Stored items:
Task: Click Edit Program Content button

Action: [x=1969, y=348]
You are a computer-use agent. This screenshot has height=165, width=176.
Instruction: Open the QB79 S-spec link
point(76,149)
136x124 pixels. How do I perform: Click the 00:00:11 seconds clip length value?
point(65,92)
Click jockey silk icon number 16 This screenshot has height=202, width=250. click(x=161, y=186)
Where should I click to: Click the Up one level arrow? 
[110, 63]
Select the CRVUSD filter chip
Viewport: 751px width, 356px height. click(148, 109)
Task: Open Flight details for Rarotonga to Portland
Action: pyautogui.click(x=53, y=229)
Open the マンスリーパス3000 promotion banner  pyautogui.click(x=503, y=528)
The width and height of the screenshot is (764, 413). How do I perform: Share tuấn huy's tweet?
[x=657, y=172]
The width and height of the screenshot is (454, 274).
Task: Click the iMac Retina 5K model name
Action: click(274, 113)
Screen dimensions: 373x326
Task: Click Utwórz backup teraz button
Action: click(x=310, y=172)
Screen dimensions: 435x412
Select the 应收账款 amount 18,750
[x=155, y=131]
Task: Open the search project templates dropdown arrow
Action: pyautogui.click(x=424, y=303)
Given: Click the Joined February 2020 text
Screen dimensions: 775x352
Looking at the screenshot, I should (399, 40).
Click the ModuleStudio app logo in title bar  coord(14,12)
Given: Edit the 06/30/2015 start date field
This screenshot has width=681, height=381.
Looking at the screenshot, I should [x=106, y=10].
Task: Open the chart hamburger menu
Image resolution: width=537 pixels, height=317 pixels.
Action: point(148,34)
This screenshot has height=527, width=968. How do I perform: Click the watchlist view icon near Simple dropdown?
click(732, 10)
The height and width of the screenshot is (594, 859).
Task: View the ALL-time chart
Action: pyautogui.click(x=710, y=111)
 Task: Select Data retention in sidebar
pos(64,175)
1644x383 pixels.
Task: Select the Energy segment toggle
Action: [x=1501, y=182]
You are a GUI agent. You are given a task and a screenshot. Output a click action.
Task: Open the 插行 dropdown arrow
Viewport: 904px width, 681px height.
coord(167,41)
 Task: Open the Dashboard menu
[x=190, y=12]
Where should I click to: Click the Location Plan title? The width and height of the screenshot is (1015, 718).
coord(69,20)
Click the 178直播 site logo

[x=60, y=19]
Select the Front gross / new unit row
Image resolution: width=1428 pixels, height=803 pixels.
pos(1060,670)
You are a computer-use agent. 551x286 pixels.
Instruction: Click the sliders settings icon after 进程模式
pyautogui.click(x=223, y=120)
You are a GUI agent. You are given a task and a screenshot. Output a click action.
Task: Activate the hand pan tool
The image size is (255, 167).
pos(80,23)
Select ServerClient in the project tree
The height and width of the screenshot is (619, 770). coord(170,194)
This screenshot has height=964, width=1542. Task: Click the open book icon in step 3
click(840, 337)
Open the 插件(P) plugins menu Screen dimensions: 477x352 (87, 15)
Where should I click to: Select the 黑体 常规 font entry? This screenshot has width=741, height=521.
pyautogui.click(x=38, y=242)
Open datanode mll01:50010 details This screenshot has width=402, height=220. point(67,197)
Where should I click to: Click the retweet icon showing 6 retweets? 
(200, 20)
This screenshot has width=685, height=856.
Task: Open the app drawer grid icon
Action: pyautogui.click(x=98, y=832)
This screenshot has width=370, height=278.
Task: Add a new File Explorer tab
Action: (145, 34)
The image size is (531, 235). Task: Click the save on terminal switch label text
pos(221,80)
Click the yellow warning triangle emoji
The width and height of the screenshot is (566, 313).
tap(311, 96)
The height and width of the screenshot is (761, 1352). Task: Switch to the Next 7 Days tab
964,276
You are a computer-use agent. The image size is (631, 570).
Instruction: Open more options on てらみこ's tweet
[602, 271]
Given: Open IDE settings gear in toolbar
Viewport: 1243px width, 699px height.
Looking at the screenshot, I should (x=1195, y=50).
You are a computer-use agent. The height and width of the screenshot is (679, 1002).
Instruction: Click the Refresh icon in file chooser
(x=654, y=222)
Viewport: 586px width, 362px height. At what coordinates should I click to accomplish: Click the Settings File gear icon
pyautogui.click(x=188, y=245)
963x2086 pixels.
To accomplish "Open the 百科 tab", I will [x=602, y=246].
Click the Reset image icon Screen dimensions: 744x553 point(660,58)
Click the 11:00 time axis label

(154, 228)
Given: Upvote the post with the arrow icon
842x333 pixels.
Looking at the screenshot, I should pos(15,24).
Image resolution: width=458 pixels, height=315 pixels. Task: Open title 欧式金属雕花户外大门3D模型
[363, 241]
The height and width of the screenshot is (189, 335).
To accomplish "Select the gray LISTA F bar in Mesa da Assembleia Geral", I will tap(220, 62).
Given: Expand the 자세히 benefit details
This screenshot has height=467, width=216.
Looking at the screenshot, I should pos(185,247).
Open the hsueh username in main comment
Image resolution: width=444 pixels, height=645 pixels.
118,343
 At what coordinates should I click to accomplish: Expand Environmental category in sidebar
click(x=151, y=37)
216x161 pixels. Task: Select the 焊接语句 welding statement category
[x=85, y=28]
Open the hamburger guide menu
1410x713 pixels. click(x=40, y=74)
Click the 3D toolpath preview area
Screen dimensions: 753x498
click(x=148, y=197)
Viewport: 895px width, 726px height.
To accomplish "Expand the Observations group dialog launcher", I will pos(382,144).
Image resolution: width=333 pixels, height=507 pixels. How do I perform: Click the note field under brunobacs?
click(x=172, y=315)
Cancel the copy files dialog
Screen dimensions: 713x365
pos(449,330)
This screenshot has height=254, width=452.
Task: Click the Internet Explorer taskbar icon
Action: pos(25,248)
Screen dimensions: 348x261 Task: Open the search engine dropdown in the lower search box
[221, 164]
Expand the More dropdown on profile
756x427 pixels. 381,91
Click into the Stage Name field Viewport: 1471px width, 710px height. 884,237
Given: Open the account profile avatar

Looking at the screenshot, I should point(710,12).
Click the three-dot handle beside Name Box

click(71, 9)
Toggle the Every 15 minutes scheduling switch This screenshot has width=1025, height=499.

→ **Exercise brief**: Each line of the data must be retyped exactly.

→ **Exercise response**:
Task: Click Edit Program Content button

Action: [x=1969, y=348]
You are a computer-use agent. This screenshot has height=165, width=176.
Instruction: Open the QB79 S-spec link
point(76,149)
136x124 pixels. How do I perform: Click the 00:00:11 seconds clip length value?
point(65,92)
Click jockey silk icon number 16 This screenshot has height=202, width=250. click(x=161, y=186)
Where should I click to: Click the Up one level arrow? 
[110, 63]
Select the CRVUSD filter chip
Viewport: 751px width, 356px height. click(148, 109)
Task: Open Flight details for Rarotonga to Portland
Action: pyautogui.click(x=53, y=229)
Open the マンスリーパス3000 promotion banner  pyautogui.click(x=503, y=528)
The width and height of the screenshot is (764, 413). How do I perform: Share tuấn huy's tweet?
[x=657, y=172]
The width and height of the screenshot is (454, 274).
Task: Click the iMac Retina 5K model name
Action: click(274, 113)
Screen dimensions: 373x326
Task: Click Utwórz backup teraz button
Action: click(x=310, y=172)
Screen dimensions: 435x412
Select the 应收账款 amount 18,750
[x=155, y=131]
Task: Open the search project templates dropdown arrow
Action: pyautogui.click(x=424, y=303)
Given: Click the Joined February 2020 text
Screen dimensions: 775x352
Looking at the screenshot, I should (399, 40).
Click the ModuleStudio app logo in title bar  coord(14,12)
Given: Edit the 06/30/2015 start date field
This screenshot has width=681, height=381.
Looking at the screenshot, I should [x=106, y=10].
Task: Open the chart hamburger menu
Image resolution: width=537 pixels, height=317 pixels.
Action: point(148,34)
This screenshot has height=527, width=968. How do I perform: Click the watchlist view icon near Simple dropdown?
click(732, 10)
The height and width of the screenshot is (594, 859).
Task: View the ALL-time chart
Action: pyautogui.click(x=710, y=111)
 Task: Select Data retention in sidebar
pos(64,175)
1644x383 pixels.
Task: Select the Energy segment toggle
Action: [x=1501, y=182]
You are a GUI agent. You are given a task and a screenshot. Output a click action.
Task: Open the 插行 dropdown arrow
Viewport: 904px width, 681px height.
coord(167,41)
 Task: Open the Dashboard menu
[x=190, y=12]
Where should I click to: Click the Location Plan title? The width and height of the screenshot is (1015, 718).
coord(69,20)
Click the 178直播 site logo

[x=60, y=19]
Select the Front gross / new unit row
Image resolution: width=1428 pixels, height=803 pixels.
pos(1060,670)
You are a computer-use agent. 551x286 pixels.
Instruction: Click the sliders settings icon after 进程模式
pyautogui.click(x=223, y=120)
You are a GUI agent. You are given a task and a screenshot. Output a click action.
Task: Activate the hand pan tool
The image size is (255, 167).
pos(80,23)
Select ServerClient in the project tree
The height and width of the screenshot is (619, 770). coord(170,194)
This screenshot has height=964, width=1542. Task: Click the open book icon in step 3
click(840, 337)
Open the 插件(P) plugins menu Screen dimensions: 477x352 (87, 15)
Where should I click to: Select the 黑体 常规 font entry? This screenshot has width=741, height=521.
pyautogui.click(x=38, y=242)
Open datanode mll01:50010 details This screenshot has width=402, height=220. point(67,197)
Where should I click to: Click the retweet icon showing 6 retweets? 
(200, 20)
This screenshot has width=685, height=856.
Task: Open the app drawer grid icon
Action: pyautogui.click(x=98, y=832)
This screenshot has width=370, height=278.
Task: Add a new File Explorer tab
Action: (145, 34)
The image size is (531, 235). Task: Click the save on terminal switch label text
pos(221,80)
Click the yellow warning triangle emoji
The width and height of the screenshot is (566, 313).
tap(311, 96)
The height and width of the screenshot is (761, 1352). Task: Switch to the Next 7 Days tab
964,276
You are a computer-use agent. The image size is (631, 570).
Instruction: Open more options on てらみこ's tweet
[602, 271]
Given: Open IDE settings gear in toolbar
Viewport: 1243px width, 699px height.
Looking at the screenshot, I should (x=1195, y=50).
You are a computer-use agent. The height and width of the screenshot is (679, 1002).
Instruction: Click the Refresh icon in file chooser
(x=654, y=222)
Viewport: 586px width, 362px height. At what coordinates should I click to accomplish: Click the Settings File gear icon
pyautogui.click(x=188, y=245)
963x2086 pixels.
To accomplish "Open the 百科 tab", I will [x=602, y=246].
Click the Reset image icon Screen dimensions: 744x553 point(660,58)
Click the 11:00 time axis label

(154, 228)
Given: Upvote the post with the arrow icon
842x333 pixels.
Looking at the screenshot, I should pos(15,24).
Image resolution: width=458 pixels, height=315 pixels. Task: Open title 欧式金属雕花户外大门3D模型
[363, 241]
The height and width of the screenshot is (189, 335).
To accomplish "Select the gray LISTA F bar in Mesa da Assembleia Geral", I will tap(220, 62).
Given: Expand the 자세히 benefit details
This screenshot has height=467, width=216.
Looking at the screenshot, I should pos(185,247).
Open the hsueh username in main comment
Image resolution: width=444 pixels, height=645 pixels.
118,343
 At what coordinates should I click to accomplish: Expand Environmental category in sidebar
click(x=151, y=37)
216x161 pixels. Task: Select the 焊接语句 welding statement category
[x=85, y=28]
Open the hamburger guide menu
1410x713 pixels. click(x=40, y=74)
Click the 3D toolpath preview area
Screen dimensions: 753x498
click(x=148, y=197)
Viewport: 895px width, 726px height.
To accomplish "Expand the Observations group dialog launcher", I will pos(382,144).
Image resolution: width=333 pixels, height=507 pixels. How do I perform: Click the note field under brunobacs?
click(x=172, y=315)
Cancel the copy files dialog
Screen dimensions: 713x365
pos(449,330)
This screenshot has height=254, width=452.
Task: Click the Internet Explorer taskbar icon
Action: pos(25,248)
Screen dimensions: 348x261 Task: Open the search engine dropdown in the lower search box
[221, 164]
Expand the More dropdown on profile
756x427 pixels. 381,91
Click into the Stage Name field Viewport: 1471px width, 710px height. 884,237
Given: Open the account profile avatar

Looking at the screenshot, I should point(710,12).
Click the three-dot handle beside Name Box

click(71, 9)
Toggle the Every 15 minutes scheduling switch This screenshot has width=1025, height=499.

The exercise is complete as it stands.